* TO BE DONE:
**A.** Could you restate the Gentoo thread starting with "# Anyway to" and going on through "of both worlds...", substituting "Vista" for "XP"?
**B.** Can you resume the Gentoo thread, picking up right after its last sentence?

* PAGE EXCERPT:
========================================================================

# Anyway to get on my gentoo partion from with XP?

## lk42pro

i know this might be too much to ask, but is there a way to access my gentoo partition within windows XP?...i want to have the best out of both worlds...

so i can let it emerge in the background while i am playing SoF2 demo or the upcoming Morrowind...

----------

## NicZak

As far as I know the answer is sort of...  I don't know of anything that will let you directly interact with your gentoo partition (by directly interact I mean opening up a shell or running *nix commands) but 'explore2fs' [http://uranus.it.swin.edu.au/~jn/linux/explore2fs.htm] will let you access all the files on your linux partition from winxp.  While this program does include write support it isn't reccomended.  There is another program similar to explore2fs called LTools which features a somewhat similar interface but a lot less user friendly setup.  I hope that somewhat helps in answering your question -

NicZak

----------

## fghellar

And if what you want is to run both systems at the same time, you should check vmware.

----------

## lk42pro

 *fghellar wrote:*   

> And if what you want is to run both systems at the same time, you should check vmware.

 

do i have to reinstall gentoo again indie a vmware virtual box?

----------

## clacour

Not necessarily, but when you boot, the kernel will see the fake hardware that VMWare provides. That may or may not work, depending on what you compiled your kernel for.

========================================================================

* RECORDS SHOWN:
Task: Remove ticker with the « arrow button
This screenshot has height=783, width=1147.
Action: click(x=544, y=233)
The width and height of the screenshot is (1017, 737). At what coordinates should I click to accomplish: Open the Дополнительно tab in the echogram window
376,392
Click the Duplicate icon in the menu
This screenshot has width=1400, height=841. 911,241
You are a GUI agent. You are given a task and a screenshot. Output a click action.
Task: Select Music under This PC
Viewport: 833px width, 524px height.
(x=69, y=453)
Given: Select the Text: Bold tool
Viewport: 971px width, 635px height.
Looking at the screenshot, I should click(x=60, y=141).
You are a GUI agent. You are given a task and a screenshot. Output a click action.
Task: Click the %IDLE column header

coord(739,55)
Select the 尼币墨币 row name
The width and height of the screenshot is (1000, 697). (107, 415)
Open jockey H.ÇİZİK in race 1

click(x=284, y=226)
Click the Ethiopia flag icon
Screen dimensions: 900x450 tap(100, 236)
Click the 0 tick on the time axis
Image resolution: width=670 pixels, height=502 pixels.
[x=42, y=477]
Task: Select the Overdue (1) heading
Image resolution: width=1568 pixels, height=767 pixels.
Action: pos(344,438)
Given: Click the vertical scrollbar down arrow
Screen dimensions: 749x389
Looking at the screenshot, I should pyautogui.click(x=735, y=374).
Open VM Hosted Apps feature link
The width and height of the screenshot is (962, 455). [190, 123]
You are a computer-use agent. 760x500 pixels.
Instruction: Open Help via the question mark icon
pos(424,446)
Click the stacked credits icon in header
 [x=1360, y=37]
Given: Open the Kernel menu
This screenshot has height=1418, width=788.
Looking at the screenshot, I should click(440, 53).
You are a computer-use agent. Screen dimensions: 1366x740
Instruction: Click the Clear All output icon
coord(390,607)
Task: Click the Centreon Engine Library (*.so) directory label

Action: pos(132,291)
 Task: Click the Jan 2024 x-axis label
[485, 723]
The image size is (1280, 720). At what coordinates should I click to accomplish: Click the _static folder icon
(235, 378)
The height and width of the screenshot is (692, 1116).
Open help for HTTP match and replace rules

========================================================================

* RESULTS FOR EACH TASK:
**A.**
# Anyway to get on my gentoo partion from with Vista?

## lk42pro

i know this might be too much to ask, but is there a way to access my gentoo partition within windows Vista?...i want to have the best out of both worlds...

**B.**
It's also possible to run VMWare under Linux, and run the XP session as the virtual one. Since running in a virtual environment slows you down somewhat, that might be a problem, depending on the type of game you're playing.

I got VMWare (ver 3.0), and I'm fairly happy with it so far. It's VERY nice for setting up experimental installs and such-like.

VMWare is fairly expensive ($300). You might want to check out Bochs or Plex86, which are both free.  Bochs is a hardware emulator -- it will run pretty much anything, but it's seriously slow.

Plex86 tries to get out of the way as much as possible, and is reputed to run a lot faster. I've downloaded it, but haven't tried it out yet, because they hide the documentation. (More specifically, they make it available only in a complicated format that requires two or three other packages to be able to read. I'm still discovering which packages and getting them installed.)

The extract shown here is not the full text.